Back up your kernel config, and do a make mrproper, the copy your config back in, and try compiling again.

----------

## kode54

That is the correct configuration for an Intellimouse with 5 buttons and a wheel. I would suggest you set your mouse device to mouse# instead of mice, as mice is just the collective event input for all attached mice, and I don't think that supports sending commands to the mouse. (Such as the necessary command to initiate the Intellimouse protocol)

Also, you'll want a proper mouse button mapping either in your local .Xmodmap or the global configuration, but I forget where that is ... a mapping to remap 6 and 7 (the wheel) to 4 and 5, and vice versa.

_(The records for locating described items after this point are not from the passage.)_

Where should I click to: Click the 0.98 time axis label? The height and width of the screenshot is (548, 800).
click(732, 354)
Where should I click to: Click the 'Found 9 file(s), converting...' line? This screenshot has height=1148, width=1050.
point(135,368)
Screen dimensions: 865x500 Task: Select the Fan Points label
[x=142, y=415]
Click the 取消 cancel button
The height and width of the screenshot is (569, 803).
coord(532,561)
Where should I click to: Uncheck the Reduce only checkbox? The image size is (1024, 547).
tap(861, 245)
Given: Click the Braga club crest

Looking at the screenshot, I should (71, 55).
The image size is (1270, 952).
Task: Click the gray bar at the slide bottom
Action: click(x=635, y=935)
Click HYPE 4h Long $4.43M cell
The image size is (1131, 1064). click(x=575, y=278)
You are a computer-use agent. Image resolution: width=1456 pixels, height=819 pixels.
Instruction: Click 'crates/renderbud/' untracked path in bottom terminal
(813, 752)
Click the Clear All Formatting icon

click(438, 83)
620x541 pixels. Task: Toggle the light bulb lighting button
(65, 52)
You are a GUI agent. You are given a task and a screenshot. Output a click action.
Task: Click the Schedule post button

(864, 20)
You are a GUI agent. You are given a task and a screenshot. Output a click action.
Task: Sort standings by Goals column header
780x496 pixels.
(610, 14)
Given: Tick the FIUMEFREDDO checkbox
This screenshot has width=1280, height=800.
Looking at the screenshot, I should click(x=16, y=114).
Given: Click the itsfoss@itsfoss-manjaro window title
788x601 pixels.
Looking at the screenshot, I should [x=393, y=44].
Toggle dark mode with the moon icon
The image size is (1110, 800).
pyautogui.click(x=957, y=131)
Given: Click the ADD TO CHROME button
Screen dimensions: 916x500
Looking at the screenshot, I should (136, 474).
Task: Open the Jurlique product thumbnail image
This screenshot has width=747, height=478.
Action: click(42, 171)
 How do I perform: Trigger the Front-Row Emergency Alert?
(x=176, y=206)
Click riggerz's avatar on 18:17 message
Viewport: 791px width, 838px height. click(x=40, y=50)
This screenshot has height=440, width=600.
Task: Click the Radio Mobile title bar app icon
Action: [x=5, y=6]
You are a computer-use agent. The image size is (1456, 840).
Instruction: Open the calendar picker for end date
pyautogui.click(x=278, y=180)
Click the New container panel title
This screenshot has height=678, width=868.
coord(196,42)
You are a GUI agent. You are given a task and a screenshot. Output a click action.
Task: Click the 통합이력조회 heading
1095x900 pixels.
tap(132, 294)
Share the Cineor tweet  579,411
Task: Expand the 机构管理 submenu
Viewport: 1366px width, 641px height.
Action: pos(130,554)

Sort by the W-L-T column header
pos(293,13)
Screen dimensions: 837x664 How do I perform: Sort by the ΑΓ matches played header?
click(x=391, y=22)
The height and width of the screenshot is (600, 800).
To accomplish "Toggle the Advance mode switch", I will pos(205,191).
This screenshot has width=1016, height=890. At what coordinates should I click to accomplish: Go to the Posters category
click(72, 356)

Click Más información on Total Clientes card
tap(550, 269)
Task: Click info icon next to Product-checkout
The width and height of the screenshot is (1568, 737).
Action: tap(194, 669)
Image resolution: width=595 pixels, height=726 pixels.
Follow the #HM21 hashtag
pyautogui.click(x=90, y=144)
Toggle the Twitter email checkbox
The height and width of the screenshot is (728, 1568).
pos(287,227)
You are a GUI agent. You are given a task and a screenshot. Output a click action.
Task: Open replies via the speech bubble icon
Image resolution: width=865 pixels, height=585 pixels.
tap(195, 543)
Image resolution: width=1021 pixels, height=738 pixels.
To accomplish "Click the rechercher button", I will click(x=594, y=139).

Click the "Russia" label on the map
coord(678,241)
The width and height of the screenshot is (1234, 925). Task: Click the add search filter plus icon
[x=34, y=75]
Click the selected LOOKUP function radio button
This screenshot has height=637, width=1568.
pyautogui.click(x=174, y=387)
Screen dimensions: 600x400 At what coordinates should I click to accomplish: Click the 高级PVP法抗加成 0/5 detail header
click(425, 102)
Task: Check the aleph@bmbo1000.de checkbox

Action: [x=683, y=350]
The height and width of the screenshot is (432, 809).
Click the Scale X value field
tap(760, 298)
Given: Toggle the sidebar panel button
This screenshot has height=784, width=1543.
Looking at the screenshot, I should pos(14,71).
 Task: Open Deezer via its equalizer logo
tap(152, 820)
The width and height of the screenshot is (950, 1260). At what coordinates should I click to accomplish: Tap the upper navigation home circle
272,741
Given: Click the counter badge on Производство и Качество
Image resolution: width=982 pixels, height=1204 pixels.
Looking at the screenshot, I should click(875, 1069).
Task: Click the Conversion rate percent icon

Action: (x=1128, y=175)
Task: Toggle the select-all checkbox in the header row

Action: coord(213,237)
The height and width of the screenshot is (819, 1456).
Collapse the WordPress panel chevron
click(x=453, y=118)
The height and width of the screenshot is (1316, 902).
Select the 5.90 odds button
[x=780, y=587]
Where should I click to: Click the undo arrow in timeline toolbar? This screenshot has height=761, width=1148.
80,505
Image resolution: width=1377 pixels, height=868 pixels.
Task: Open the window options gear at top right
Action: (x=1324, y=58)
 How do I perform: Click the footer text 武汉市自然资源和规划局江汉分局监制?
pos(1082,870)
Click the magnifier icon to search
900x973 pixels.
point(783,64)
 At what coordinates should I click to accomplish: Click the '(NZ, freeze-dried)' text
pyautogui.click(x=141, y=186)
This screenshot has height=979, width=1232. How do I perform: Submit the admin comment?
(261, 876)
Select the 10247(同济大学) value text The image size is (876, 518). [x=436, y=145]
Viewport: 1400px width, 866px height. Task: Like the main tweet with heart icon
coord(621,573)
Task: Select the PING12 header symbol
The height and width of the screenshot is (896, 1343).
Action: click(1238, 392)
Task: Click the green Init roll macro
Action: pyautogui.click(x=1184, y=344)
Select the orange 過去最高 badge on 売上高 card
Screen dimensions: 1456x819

Finally, I don't think GPM supports setting the mouse to Explorer type IM protocol, so you can't use the repeat data mode to feed X. I find that I don't need that anyway, as both seem to have no trouble accessing /dev/input/mouse0. I think the only difference between the ExplorerPS/2 and IMPS/2 are reporting of the extra buttons, but I'll have to check the X sources to be sure.

----------

## Blejd

I had a problem with my usbmouse

you should try to compile everything you need as modules; hid, usbmouse, usbcore and uhci, usb-uhci or usb-ohci. Add everything in modules.autoload.d/kernel-2.4 but put a # infront of hid. If it doesn't work, remove the # and place it infront of usbmouse. These two modules do pretty much the same thing, but the mouse doesn't work with both of them enabled.

----------